Information given START

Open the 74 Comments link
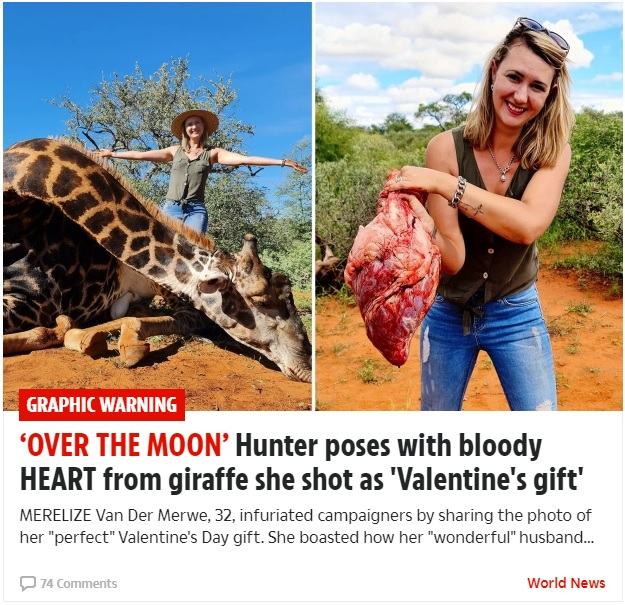The width and height of the screenshot is (625, 605). [68, 583]
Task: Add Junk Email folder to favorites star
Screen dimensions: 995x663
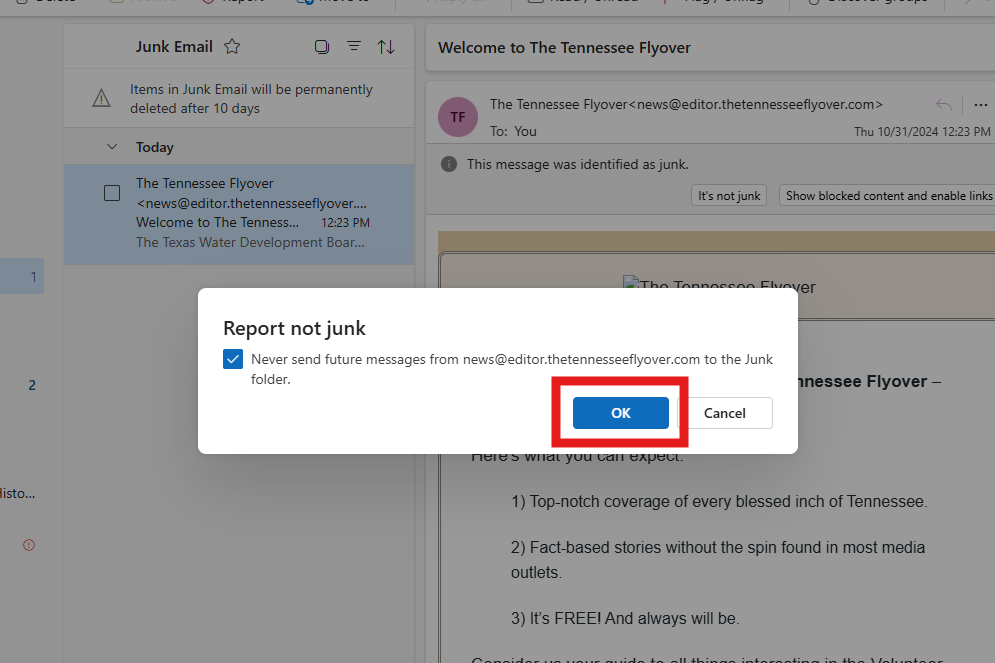Action: click(x=232, y=46)
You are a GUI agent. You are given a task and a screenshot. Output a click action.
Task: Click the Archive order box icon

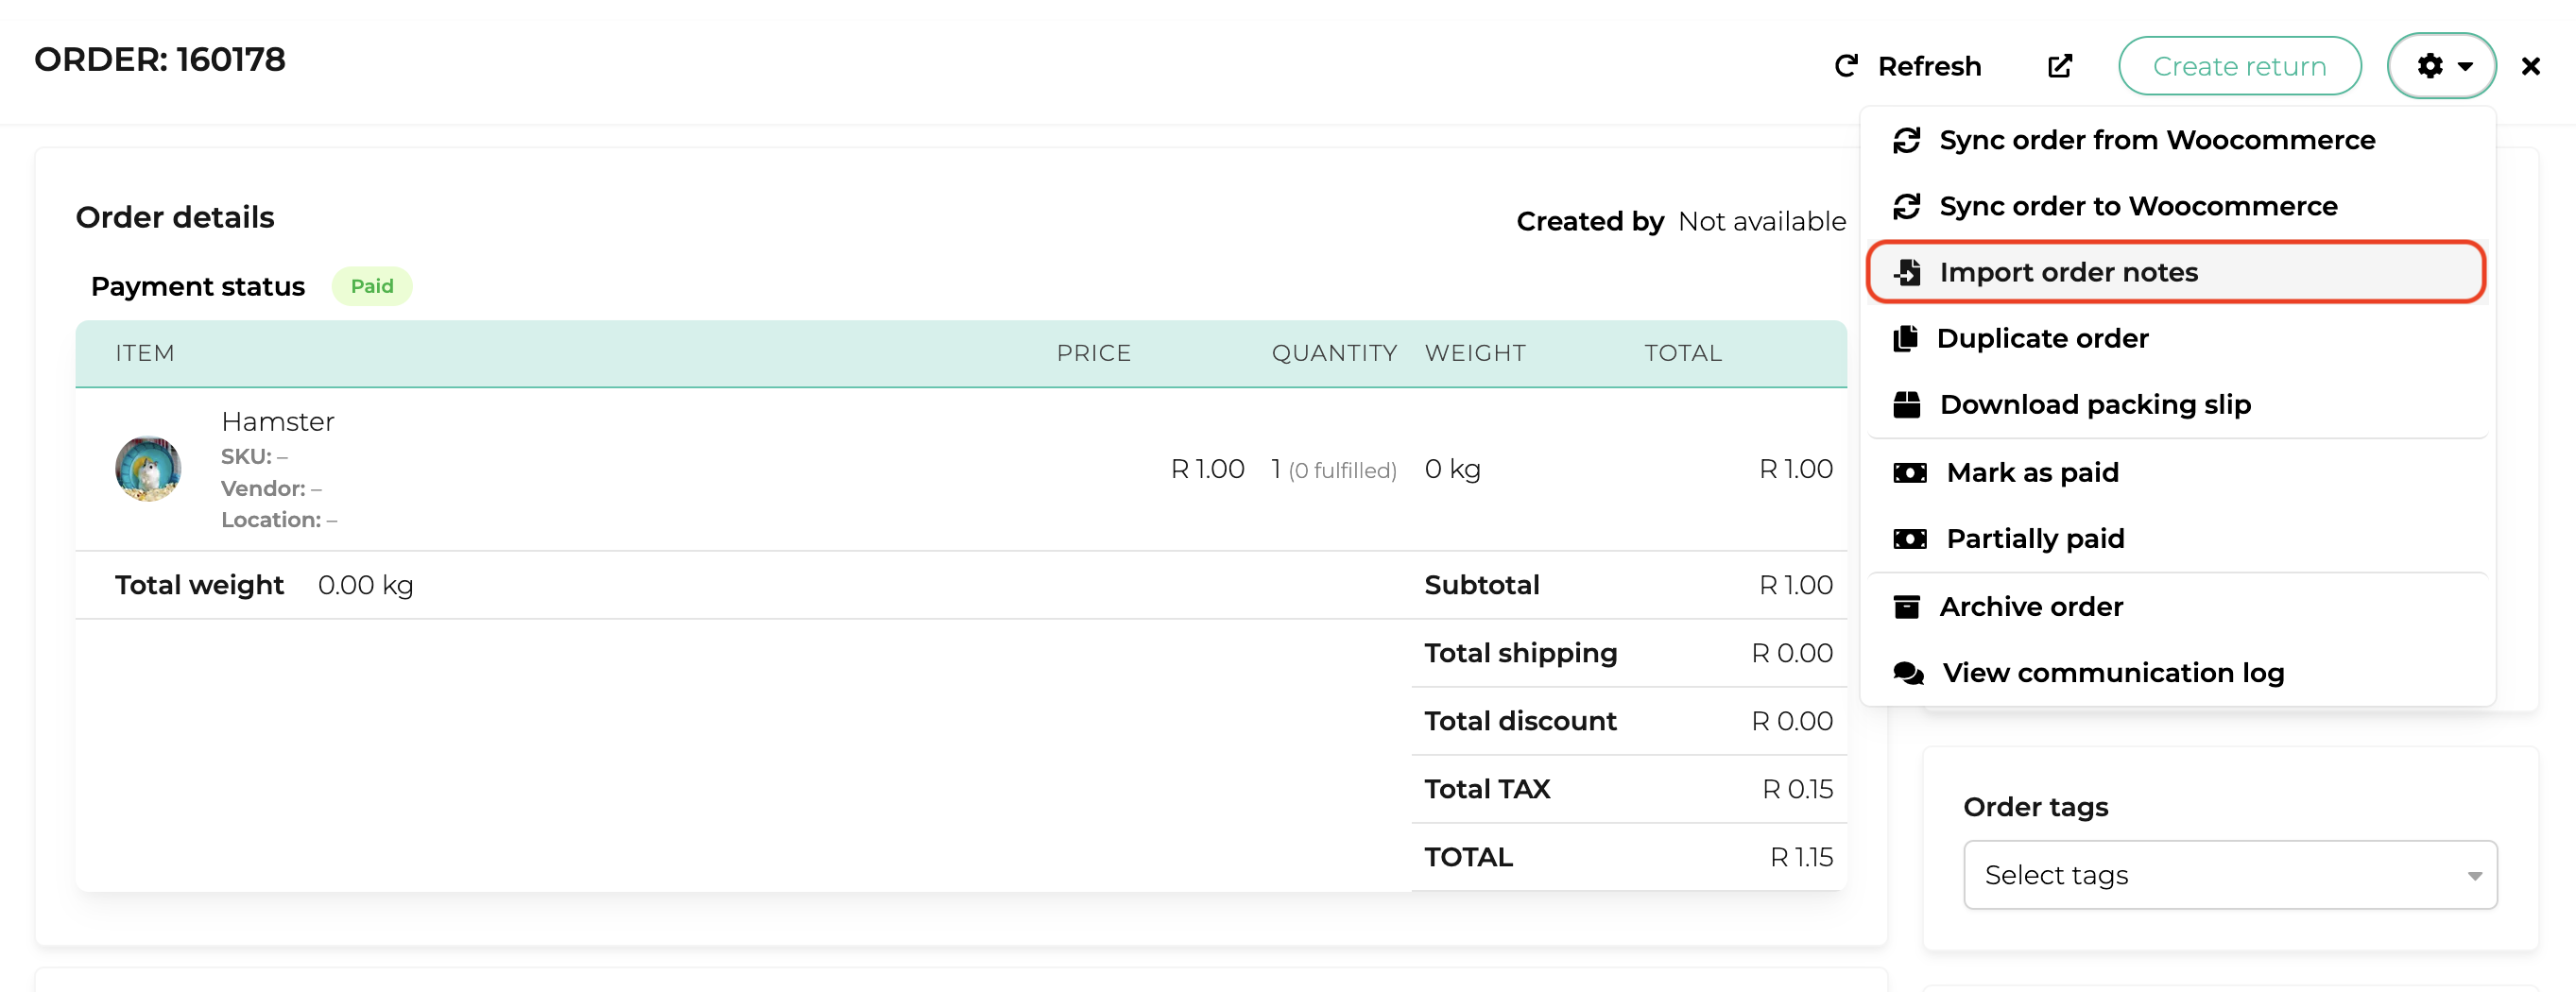1907,606
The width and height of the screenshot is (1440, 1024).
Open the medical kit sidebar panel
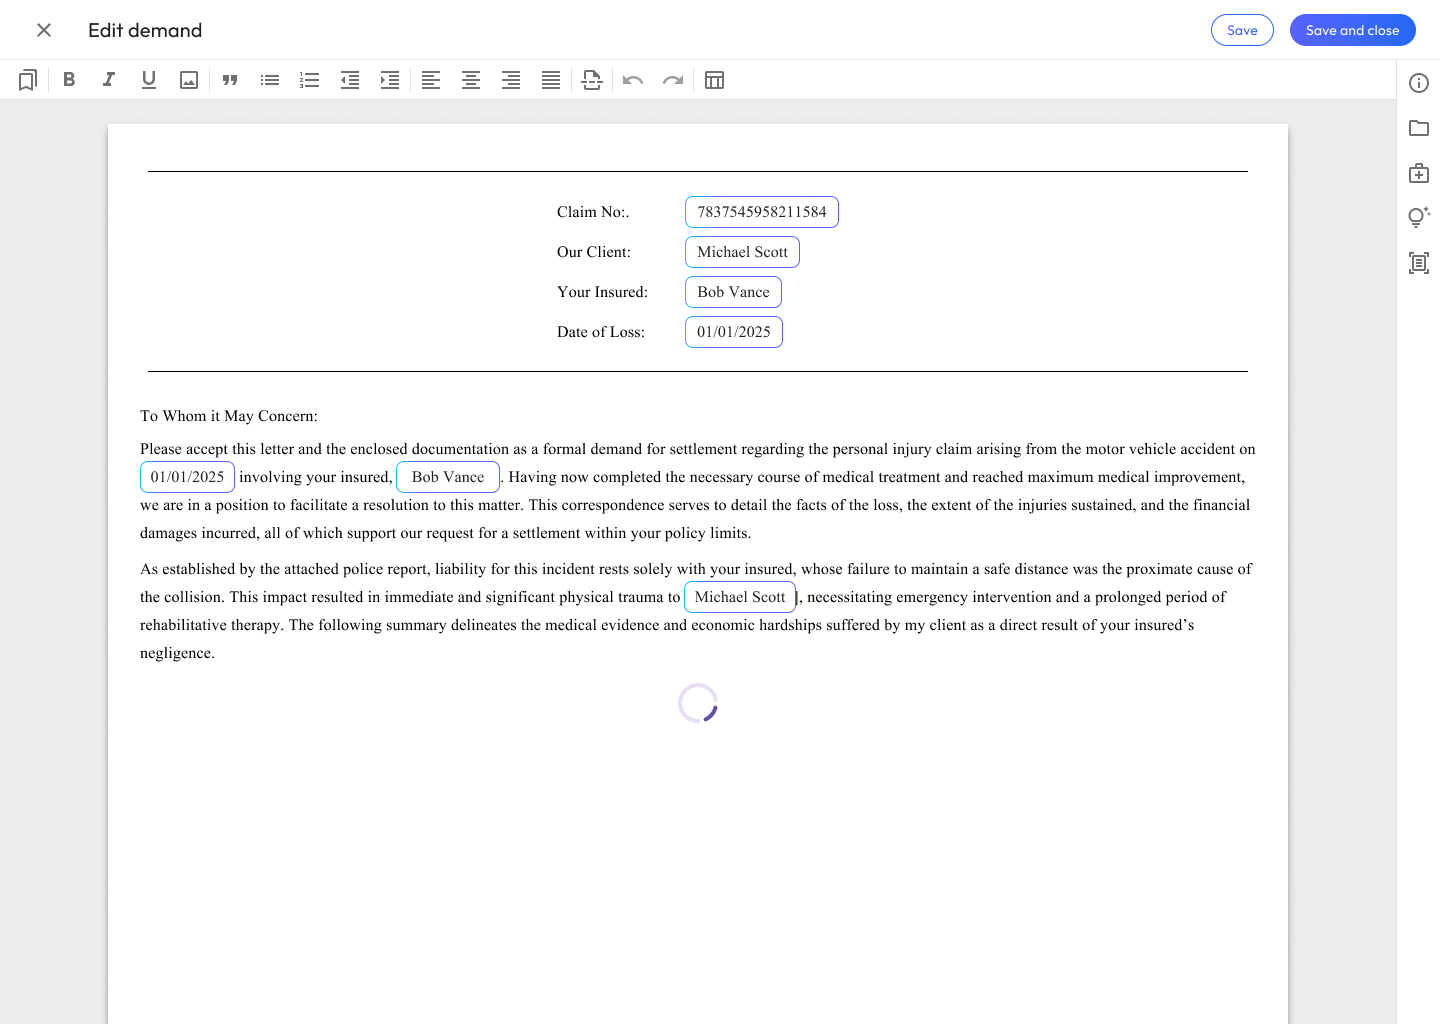pos(1419,173)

Information given END

What is being asked: Word for word, set down every record, keeping the images out.

Task response:
Open the 74 Comments link
The width and height of the screenshot is (625, 605). [68, 583]
Task: Add Junk Email folder to favorites star
Screen dimensions: 995x663
Action: click(x=232, y=46)
You are a GUI agent. You are given a task and a screenshot. Output a click action.
Task: Click the Archive order box icon

1907,606
The width and height of the screenshot is (1440, 1024).
Open the medical kit sidebar panel
pos(1419,173)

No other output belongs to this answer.